■ **WHAT YOU NEED TO DO**
**a)** Copy the lockdown article word for word from "New Covid-19 infections" to "are up by 11%.".
**b)** Answer these from the lockdown article:
(i) What was the average number of daily new infections over the last week?
(ii) Which variant of the virus continues to drive this wave of infections?
(iii) By what percentage did Covid-19-related deaths rise over the past week?

■ **DOCUMENT TEXT**
During a national address on Sunday night, president Cyril Ramaphosa announced that some Covid-19 regulations have been amended and the country has moved to adjusted lockdown level 3 with immediate effect.
“We have largely passed the peak of the third wave of infections, although there are areas in the country where we still need to be concerned because the rates of infections have not yet shown signs of decline,” Ramaphosa said, adding that the lockdown regulations that have been in effect over the past 28 days have largely been effective in curbing the spread of the deadly virus.
Not out of the woods
While the move to a lower lockdown level is positive, it does not mean that South Africa is out of the woods yet, he said.
“The average number of daily new infections over the last week was around 12 000 new infections a day, which represents a 20% drop from the previous week. In the last two weeks, the number of new infections in Gauteng, which has been the epicentre of the third wave, has been steadily declining.”
Despite the drop in the infection rate, he has sounded the alarm regarding Covid-19 in several provinces: “Daily new infections in the Western Cape, Eastern Cape and KwaZulu-Natal continue to rise. There has also been a concerning rise in infections in the Northern Cape after a period of relative stability,” Ramaphosa added.
This wave of infections continues to be driven by the Delta variant of the virus.
New Covid-19 infections are on a downward trend. Hospitalisations and deaths, however, are still worryingly high. Over the past week, cases, testing, test positivity and hospitalisations have dropped by 19%, 9%, 11% and 7%, respectively, while Covid-19-related deaths are up by 11%.

■ **DATASET RECORDS**
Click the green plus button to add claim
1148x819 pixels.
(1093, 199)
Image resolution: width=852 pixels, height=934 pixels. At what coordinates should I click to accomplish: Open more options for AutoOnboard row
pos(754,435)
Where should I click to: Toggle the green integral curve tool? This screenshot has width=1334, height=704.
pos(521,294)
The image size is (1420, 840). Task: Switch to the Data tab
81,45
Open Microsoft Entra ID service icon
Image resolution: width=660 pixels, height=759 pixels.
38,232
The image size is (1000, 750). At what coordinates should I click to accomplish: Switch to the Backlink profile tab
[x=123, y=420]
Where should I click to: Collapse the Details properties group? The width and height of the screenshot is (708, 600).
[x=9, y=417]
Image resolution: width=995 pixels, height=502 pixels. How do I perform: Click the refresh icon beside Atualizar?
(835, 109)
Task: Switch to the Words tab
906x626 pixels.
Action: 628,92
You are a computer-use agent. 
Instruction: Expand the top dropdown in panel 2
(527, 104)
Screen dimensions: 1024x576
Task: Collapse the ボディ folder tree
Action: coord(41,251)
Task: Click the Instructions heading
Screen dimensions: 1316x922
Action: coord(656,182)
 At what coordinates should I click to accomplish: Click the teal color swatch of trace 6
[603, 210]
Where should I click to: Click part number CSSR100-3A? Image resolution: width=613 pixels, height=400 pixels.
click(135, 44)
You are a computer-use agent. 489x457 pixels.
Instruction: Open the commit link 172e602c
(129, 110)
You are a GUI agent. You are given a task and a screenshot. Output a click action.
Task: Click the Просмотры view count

■ **ANSWERS IN ORDER**
**a)**
New Covid-19 infections are on a downward trend. Hospitalisations and deaths, however, are still worryingly high. Over the past week, cases, testing, test positivity and hospitalisations have dropped by 19%, 9%, 11% and 7%, respectively, while Covid-19-related deaths are up by 11%.

**b)**
(i) Around 12 000 new infections a day
(ii) The Delta variant
(iii) 11%